Unemployment across the 19-country eurozone has fallen to its lowest level since the most acute phase of the global financial crisis a decade ago.
Eurostat, the European Union's statistics agency, revealed today that the unemployment rate in July was 8.2 per cent. That was unchanged from the previous month's rate, which Eurostat revised down from 8.3 per cent.
The rate is now the lowest since November 2008, when unemployment was soaring in the immediate aftermath of the collapse of US investment bank Lehman Brothers, the most symbolic moment of the financial crisis.
Unemployment hit a peak of 12.1 per cent in 2013 when the crisis, at least for the eurozone, morphed into a government debt crisis largely centered on Greece.
Eurostat said 16.82 million people were unemployed across the eurozone in July, down 82,000 on the previous month. Though the overall decline was widespread, there are still big disparities across the region.
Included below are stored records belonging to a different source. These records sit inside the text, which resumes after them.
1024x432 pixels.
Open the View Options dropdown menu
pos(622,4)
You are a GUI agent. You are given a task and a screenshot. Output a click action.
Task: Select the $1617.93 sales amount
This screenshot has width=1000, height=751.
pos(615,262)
Some countries, like Germany, are operating at what economists term full employment, with the jobless rate only 3.4 per cent. Others such as Spain and Italy have double-digit unemployment rates.
Though the falls in unemployment over the past few years has been welcome, wages haven't picked up as much as they would normally be expected to during an economic recovery the general rule of thumb is that as employment levels increase amid higher levels of growth, workers can win bigger pay awards from firms, who are hungrier to recruit new staff to meet the growing demand.
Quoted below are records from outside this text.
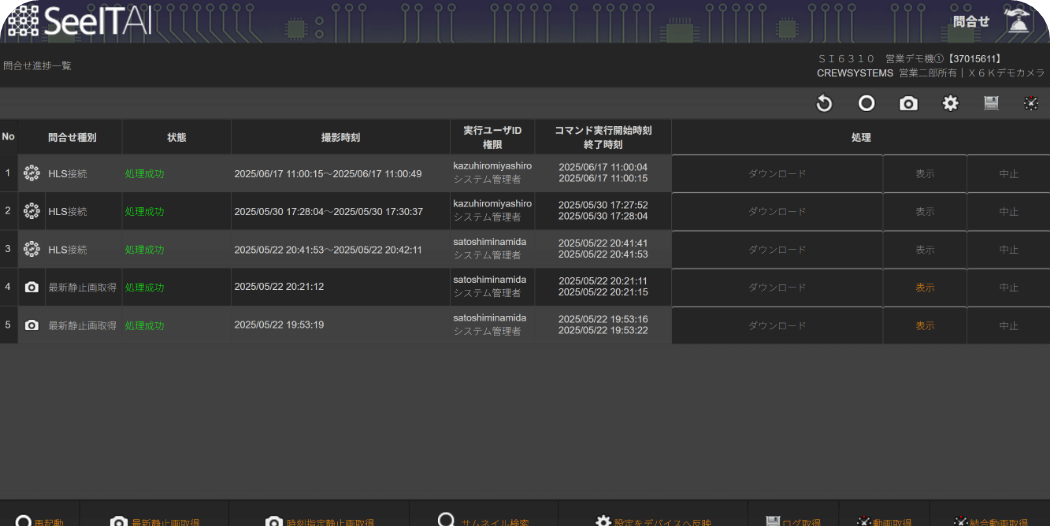Open サムネイル検索 from the bottom bar
1050x526 pixels.
point(484,519)
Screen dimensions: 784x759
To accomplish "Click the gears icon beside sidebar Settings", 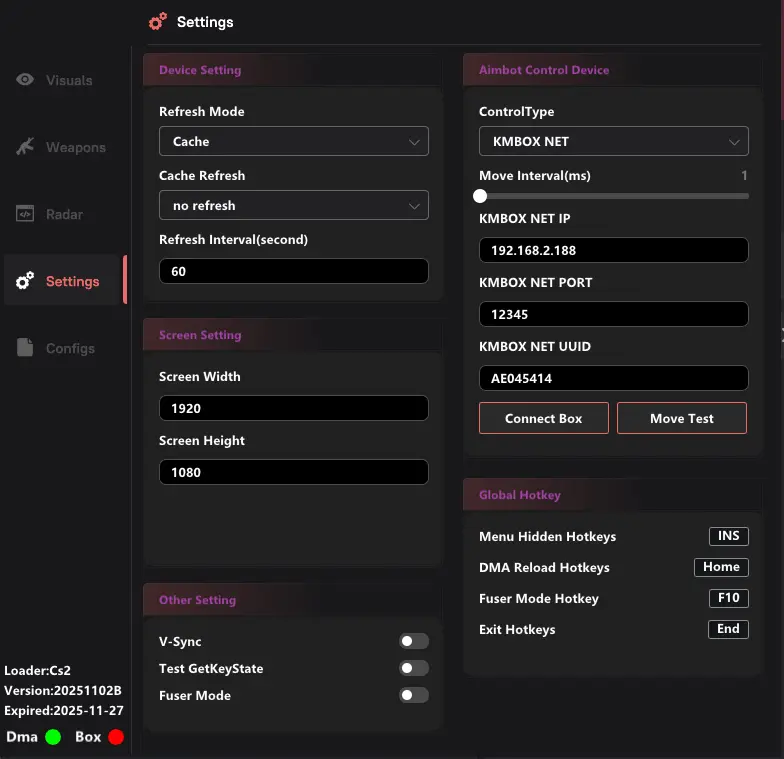I will pyautogui.click(x=25, y=281).
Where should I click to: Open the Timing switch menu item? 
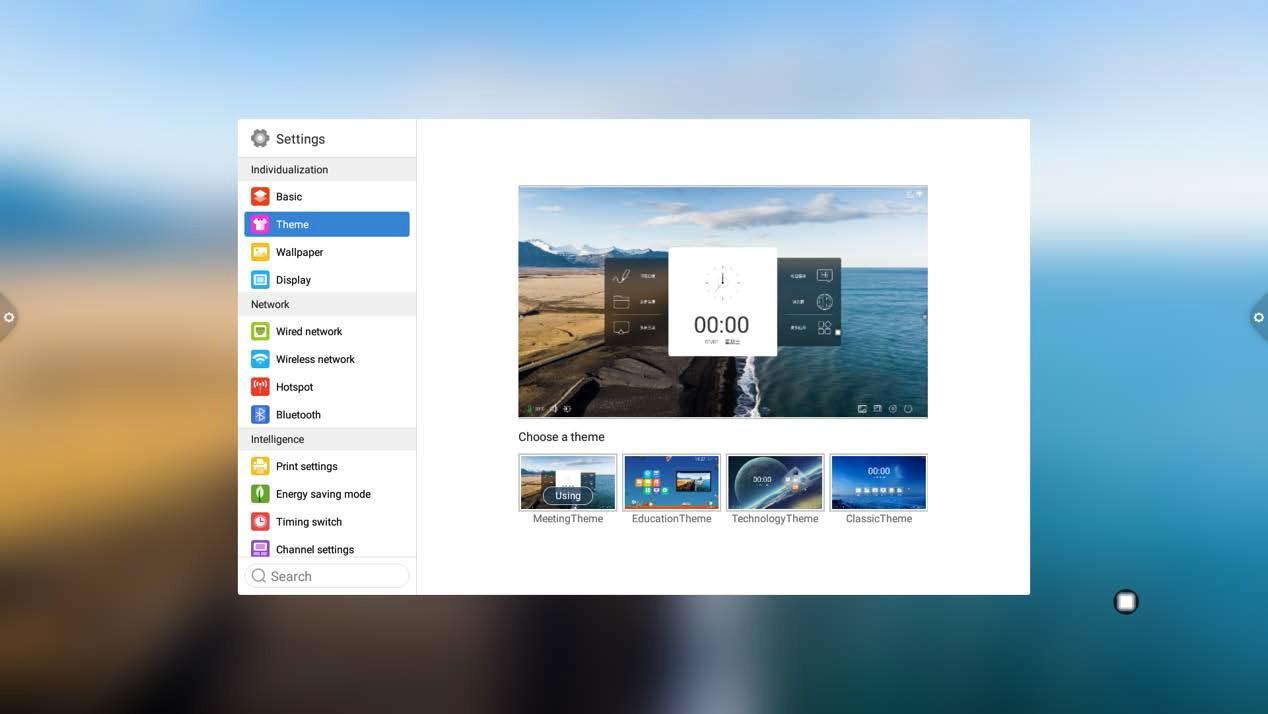[308, 522]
The European Central Bank, which sets interest rates for the countries that use the euro as their currency, wants wages to increase to help lift soft underlying levels of inflation. Despite a second-quarter surge in wages, that hasn't happened yet.
Separate figures today from Eurostat showed that underlying inflation remains fairly anemic despite a sizeable 2.2 per cent jump in wages during the second quarter.
In the year to August, the core rate, which strips out potentially volatile items such as food and energy, dipped to 1 per cent from the previous month's 1.1 per cent.
The headline rate, which has been elevated because of the rise in oil prices, also dipped to 2 per cent from 2.1 per cent.
Bert Colijn, a senior economist at ING, said the core rate needs to move higher for a "sustained higher inflation rate" and "the much-anticipated acceleration has so far failed to happen."